Copy out the records from the line containing "This screenshot has height=1176, width=1012." through the line containing "[x=120, y=105]", requests included, and add 140 to every coordinate in the answers. Leave the pictures out.

::: Records supplied :::

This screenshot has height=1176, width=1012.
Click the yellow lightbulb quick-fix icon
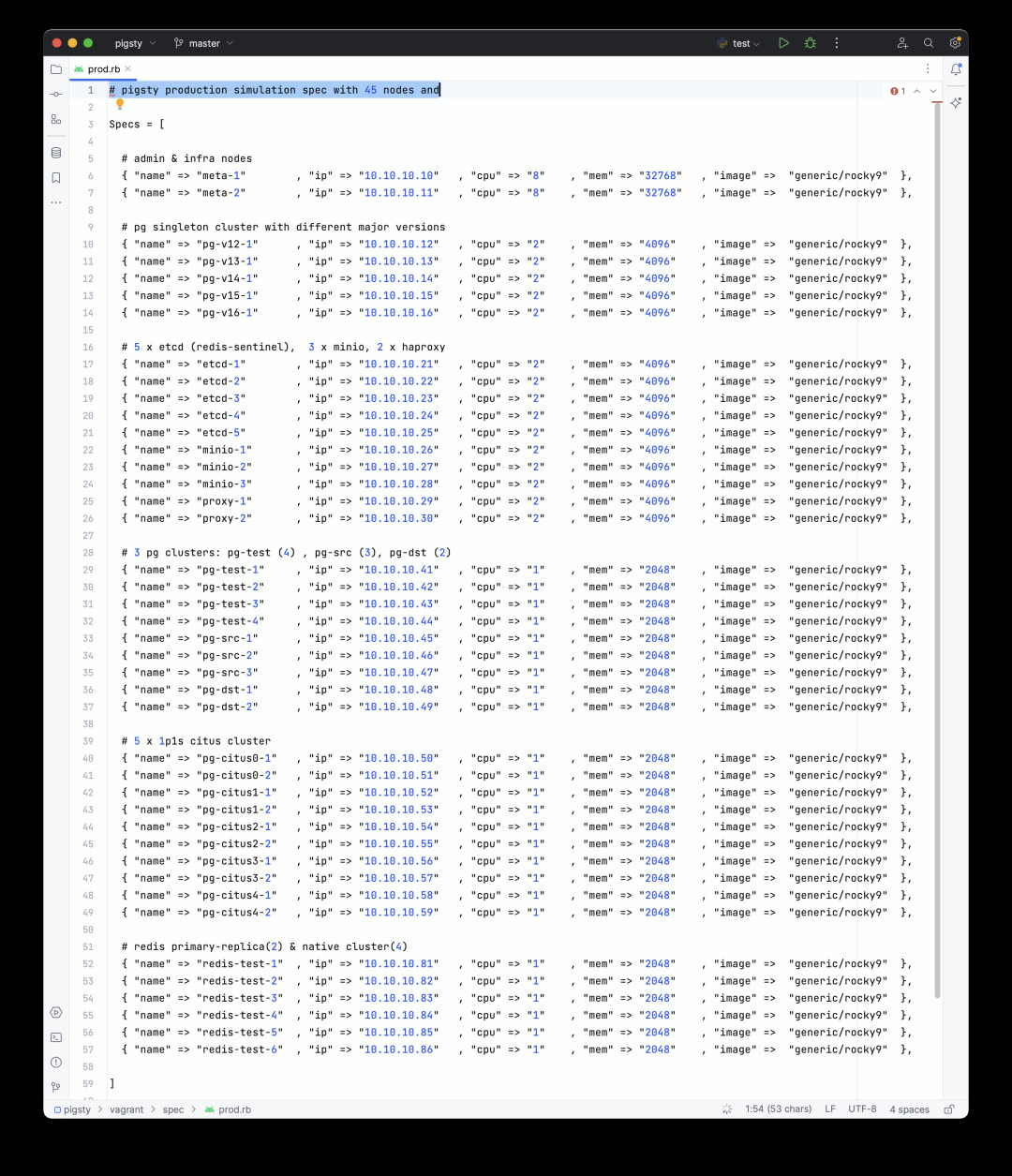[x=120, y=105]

:::
::: Records supplied :::

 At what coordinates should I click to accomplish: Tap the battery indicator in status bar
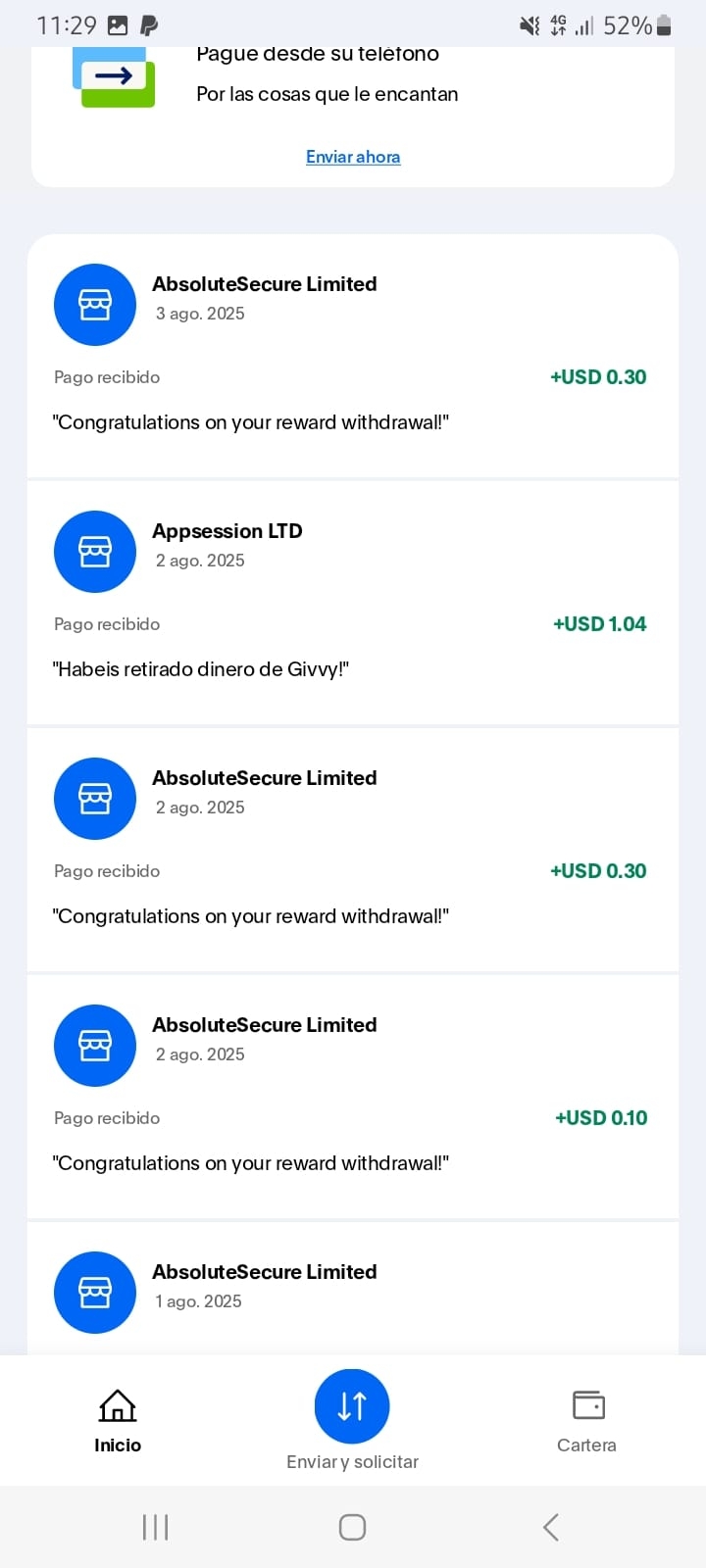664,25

:::

◆ Answer to this task ◆
This screenshot has height=1176, width=1012.
Click the yellow lightbulb quick-fix icon
[x=260, y=245]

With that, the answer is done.